"Better a fallen rocket than never a burst of light."
~ Tom Stoppard, The Invention of Love

Tuesday, July 18, 2017

Relationship Spotlight: Rick Macy & Kieren Walker (In the Flesh)

Oh good gracious, Kieren and Rick.  In the Flesh hooked me by the end of the pilot, but it owned me by the end of the first season, and Kieren and Rick were a huge part of that.  Looking deeper at this really compelling, massively complicated relationship (major spoilers for series 1.)

In a way, as Kieren navigates figuring out himself as a young partially-deceased man in series 1, he sees two paths laid out for him by fellow PDS folk Amy (embracing her undeadness) and Rick (going along with his dad’s full-on denial that Rick is undead.)  Kieren himself falls somewhere in the middle, not sure how to reconcile what’s become of him with how he still feels.  If Amy is encouraging Kieren toward a new life, Rick is inviting him back into an old one, but it’s a life where neither of them fit anymore, not like they used to.  They’re still themselves, of course, but they also are people with PDS, and denying that fact won’t change it.

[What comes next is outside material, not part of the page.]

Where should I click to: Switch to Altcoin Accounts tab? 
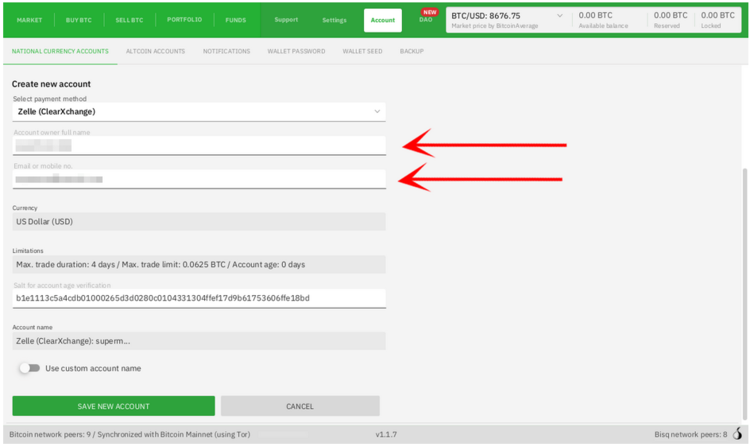(155, 51)
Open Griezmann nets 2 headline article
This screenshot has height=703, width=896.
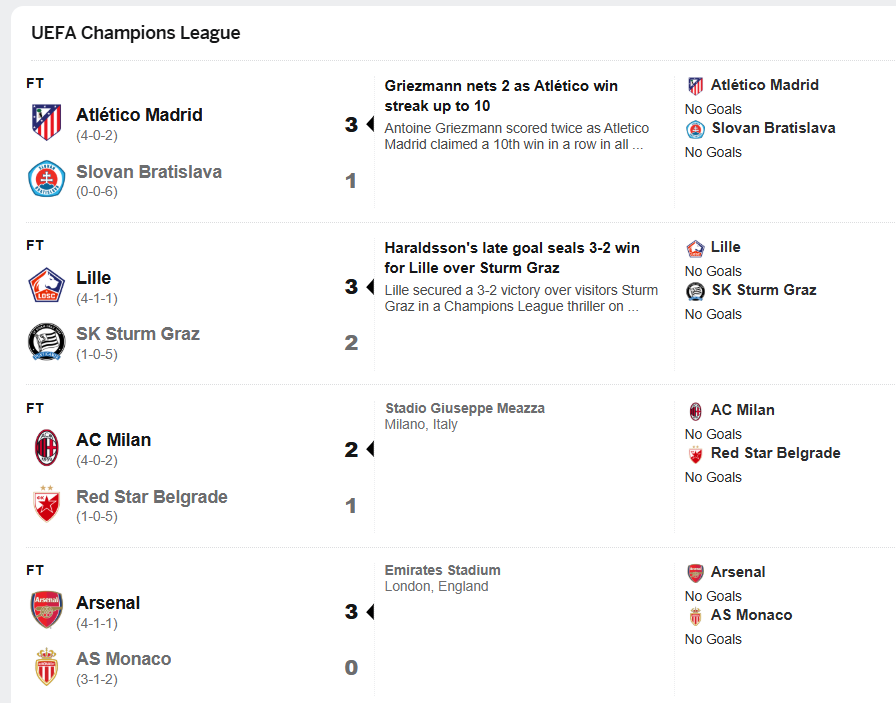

Strangely enough, it’s this pull from Rick that really helps Kieren move forward in coming to terms with his PDS.  With Amy, Kieren tends to dig in his heels and urge caution, warning her not to rock the boat, but when he sees how Rick acquiesces to his dad’s anti-PDS rhetoric and violence, it shakes Kieren out of his hesistancy.  It makes him stop and go, “Wait – this is really messed up.”  He still cares for Rick, enormously so, and in his horror at Rick being caught up in something so conducive to self-loathing, it helps Kieren say, not just “stand up for who you are,” but “stand up for who we are.”  In trying to save Rick from his dad’s toxicity, Kieren finds a bit of peace for himself as well.

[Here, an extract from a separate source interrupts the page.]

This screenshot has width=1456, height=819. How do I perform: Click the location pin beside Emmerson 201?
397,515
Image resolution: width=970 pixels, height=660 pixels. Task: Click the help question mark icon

You get the sense that this whole thing is a repeat of when they were alive.  We don’t have too many details on Kieren and Rick’s past relationship.  We know that they were close, that Rick’s dad freaked out after Kieren “made [Rick] a mix CD,” that Rick joined the army essentially to prove he wasn’t a sissy, and that Rick’s death in Afghanistan sunk Kieren into a depression that ended in his suicide.  We know Kieren blamed himself for Rick’s death, which further influenced his decision to end his own life (side note – I likee the conversation between Rick and Kieren about how the latter died, and how shocked Rick is by it.  How he simply can’t believe that Kieren could have killed himself in his grief over Rick, how he’d been so sure that Kieren was going to “make it out” by leaving Roarton for art school, that Kieren would’ve been better off without him.) 

It’s a similar pattern, with Rick’s desire to placate his dad’s prejudices wreaking havoc on his personal well-being and Kieren getting caught in the wake of it, but while Rick is falling into old habits, Kieren sees the writing on the wall.  He doesn’t want to go down that road again.  He’s more assertive, and he begs Rick to be so too, for his own sake as well as Kieren’s.  And though, thanks to Rick’s horrific wreck of a dad, it still ends in tragedy, both boys are stronger in their own parts.  Under Kieren’s influence, Rick stops lying about himself, and in the devastating aftermath, with Rick murdered by his own father and dumped outside Kieren’s house, Kieren is shattered but keeps on going.  He confronts Rick’s dad and throws the contemptible thing he’s just done back in his face, and even as his heartbreak overwhelms him, he makes a conscious choice to “stay” this time, to lean on his family and friends rather than collapse into his depression and be consumed by it.

1 comment:

  1. such a beautifully done story, it was so subtle but not queer-bait, which is rare, and shows the devastating effects of homophobia. ricks father kills his own son because he believes its a "tell tale sign" (rick admitting he is gay) that he is an "impostor", really emphasizes how sad it all really is.